I shall not myself be so uncandid as not to confess, that I think the poor laws bad things; and that it would be well, if they could be got rid of, consistently with humanity and justice. This I do not think they could in the present state of things, and other circumstances remaining as they are. The reason why I object to Mr. Malthus's plan is, that it does not go to the root of the evil, or attack it in its principle, but its effects. He confounds the cause with the effect. The wide spreading tyranny, dependence, indolence, and unhappiness, of which Mr. Malthus is so sensible, are not occasioned by the increase of the poor-rates, but these are the natural consequence of that increasing tyranny, dependence, indolence, and unhappiness occasioned by other causes.
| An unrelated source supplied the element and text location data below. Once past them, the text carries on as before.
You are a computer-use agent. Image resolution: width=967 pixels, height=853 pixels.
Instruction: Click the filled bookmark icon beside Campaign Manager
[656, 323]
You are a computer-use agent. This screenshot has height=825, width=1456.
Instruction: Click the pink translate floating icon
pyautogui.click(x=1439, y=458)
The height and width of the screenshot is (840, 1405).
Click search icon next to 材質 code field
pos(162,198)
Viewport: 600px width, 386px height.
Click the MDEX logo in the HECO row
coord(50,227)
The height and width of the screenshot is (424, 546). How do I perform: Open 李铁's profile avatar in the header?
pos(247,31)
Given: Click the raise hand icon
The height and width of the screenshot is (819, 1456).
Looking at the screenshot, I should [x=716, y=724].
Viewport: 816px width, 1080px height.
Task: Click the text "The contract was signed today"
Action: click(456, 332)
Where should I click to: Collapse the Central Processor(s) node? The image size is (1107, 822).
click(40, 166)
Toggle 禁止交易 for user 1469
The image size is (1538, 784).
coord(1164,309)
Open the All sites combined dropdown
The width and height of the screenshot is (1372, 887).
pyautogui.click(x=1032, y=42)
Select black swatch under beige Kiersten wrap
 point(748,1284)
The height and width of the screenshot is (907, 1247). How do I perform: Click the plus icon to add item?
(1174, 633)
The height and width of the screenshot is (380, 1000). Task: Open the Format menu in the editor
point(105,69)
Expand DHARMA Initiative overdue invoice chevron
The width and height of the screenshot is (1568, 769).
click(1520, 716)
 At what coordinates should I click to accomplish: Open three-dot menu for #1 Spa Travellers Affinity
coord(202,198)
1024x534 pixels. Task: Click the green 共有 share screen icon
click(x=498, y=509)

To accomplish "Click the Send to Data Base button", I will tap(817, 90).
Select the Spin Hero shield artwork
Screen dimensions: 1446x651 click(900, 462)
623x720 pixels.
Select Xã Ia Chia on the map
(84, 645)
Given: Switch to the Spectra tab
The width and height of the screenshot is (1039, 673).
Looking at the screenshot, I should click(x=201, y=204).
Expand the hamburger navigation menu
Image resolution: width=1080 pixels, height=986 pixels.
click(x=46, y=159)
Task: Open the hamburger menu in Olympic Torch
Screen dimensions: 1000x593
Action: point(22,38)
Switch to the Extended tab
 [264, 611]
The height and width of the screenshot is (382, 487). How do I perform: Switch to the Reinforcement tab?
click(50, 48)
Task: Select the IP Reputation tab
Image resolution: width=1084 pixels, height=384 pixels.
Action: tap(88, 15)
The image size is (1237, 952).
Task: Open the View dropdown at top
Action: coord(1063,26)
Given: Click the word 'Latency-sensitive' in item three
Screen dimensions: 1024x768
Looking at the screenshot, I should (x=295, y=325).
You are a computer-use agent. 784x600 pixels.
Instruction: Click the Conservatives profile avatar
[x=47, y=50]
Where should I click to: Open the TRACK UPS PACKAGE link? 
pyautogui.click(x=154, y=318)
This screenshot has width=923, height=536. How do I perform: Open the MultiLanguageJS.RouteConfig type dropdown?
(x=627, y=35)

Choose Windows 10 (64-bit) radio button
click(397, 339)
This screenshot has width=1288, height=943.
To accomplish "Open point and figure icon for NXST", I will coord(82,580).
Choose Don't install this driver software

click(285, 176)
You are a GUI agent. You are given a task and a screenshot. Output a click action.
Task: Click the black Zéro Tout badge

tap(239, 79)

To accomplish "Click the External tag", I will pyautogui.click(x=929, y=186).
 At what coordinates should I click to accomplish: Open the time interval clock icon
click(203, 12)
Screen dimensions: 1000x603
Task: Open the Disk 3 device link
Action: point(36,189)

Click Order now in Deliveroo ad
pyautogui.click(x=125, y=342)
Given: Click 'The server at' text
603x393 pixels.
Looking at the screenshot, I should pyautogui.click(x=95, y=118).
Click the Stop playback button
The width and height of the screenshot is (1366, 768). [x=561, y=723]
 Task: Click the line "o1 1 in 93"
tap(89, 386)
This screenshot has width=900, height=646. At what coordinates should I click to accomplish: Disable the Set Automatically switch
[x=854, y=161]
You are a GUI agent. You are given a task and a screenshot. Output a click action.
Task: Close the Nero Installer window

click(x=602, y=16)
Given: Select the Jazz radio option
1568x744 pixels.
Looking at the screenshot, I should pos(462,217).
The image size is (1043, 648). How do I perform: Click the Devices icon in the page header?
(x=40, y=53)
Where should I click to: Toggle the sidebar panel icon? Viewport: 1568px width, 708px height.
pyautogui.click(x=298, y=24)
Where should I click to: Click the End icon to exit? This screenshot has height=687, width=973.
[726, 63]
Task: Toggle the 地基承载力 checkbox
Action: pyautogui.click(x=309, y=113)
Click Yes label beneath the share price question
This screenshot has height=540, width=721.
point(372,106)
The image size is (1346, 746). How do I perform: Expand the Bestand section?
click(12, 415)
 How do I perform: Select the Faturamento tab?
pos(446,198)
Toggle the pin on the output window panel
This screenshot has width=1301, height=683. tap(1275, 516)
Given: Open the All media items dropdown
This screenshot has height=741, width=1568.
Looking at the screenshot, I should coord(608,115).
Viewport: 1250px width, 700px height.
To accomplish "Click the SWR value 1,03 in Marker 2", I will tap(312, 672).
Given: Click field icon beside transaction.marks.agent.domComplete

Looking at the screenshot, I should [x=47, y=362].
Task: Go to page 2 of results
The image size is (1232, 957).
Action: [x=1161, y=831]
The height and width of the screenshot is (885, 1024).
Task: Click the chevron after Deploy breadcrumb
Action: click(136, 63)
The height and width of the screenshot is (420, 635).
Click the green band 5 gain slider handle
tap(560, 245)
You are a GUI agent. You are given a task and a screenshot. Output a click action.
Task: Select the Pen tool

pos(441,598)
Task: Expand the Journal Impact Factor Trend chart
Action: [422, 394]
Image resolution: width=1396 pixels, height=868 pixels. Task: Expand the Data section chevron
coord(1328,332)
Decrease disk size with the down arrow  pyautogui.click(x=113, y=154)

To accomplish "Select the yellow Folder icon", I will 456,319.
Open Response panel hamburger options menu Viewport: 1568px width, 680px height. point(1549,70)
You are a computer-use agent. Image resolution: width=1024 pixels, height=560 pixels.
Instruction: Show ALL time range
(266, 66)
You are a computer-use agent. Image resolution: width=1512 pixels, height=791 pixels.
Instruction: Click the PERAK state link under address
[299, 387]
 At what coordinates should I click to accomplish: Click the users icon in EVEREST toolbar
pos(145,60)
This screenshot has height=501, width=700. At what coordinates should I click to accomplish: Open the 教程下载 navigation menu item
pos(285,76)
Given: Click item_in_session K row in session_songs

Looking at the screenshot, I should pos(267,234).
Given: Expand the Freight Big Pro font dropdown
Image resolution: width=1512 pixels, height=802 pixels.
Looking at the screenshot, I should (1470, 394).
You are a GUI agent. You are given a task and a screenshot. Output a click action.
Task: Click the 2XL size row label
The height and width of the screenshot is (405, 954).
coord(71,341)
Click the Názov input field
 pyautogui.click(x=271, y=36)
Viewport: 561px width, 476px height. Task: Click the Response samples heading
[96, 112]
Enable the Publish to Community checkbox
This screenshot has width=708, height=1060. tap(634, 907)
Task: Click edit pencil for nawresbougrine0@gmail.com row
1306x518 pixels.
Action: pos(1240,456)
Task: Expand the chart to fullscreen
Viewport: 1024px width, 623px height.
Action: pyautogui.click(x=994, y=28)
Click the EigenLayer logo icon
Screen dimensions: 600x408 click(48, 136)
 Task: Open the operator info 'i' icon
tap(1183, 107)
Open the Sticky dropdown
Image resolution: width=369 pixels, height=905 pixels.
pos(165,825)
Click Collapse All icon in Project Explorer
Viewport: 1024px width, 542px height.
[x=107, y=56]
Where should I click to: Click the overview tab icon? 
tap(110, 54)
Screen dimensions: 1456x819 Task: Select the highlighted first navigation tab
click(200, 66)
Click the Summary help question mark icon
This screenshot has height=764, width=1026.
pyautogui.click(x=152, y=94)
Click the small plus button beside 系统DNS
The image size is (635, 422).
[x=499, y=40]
Mr. Malthus desires his readers to look at the enormous proportion in which the poor-rates have increased within the last ten years. But have they increased in any greater proportion than the other taxes, which rendered them necessary, and, which I think, were employed for much more mischievous purposes? I would ask, what have the poor got by their encroachments for the last ten years? Do they work less hard? Are they better fed? Do they marry oftener, and with better prospects? Are they grown pampered and insolent? Have they changed places with the rich? Have they been cunning enough, by means of the poor-laws, to draw off all their wealth and superfluities from the men of property? Have they got so much as a quarter of an hour's leisure, a farthing candle, or a cheese-paring more than they had? Has not the price of provisions risen enormously? Has not the price of labour almost stood still? Have not the government and the rich had their way in every thing?